## WHAT IS BEING ASKED
What you return must match the records exactly, with every line included.

## RECORD SET
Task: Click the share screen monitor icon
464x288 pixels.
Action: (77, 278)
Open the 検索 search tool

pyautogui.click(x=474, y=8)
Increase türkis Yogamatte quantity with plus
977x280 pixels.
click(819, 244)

## WRITTEN REPLY
Task: Click the share screen monitor icon
464x288 pixels.
Action: (77, 278)
Open the 検索 search tool

pyautogui.click(x=474, y=8)
Increase türkis Yogamatte quantity with plus
977x280 pixels.
click(819, 244)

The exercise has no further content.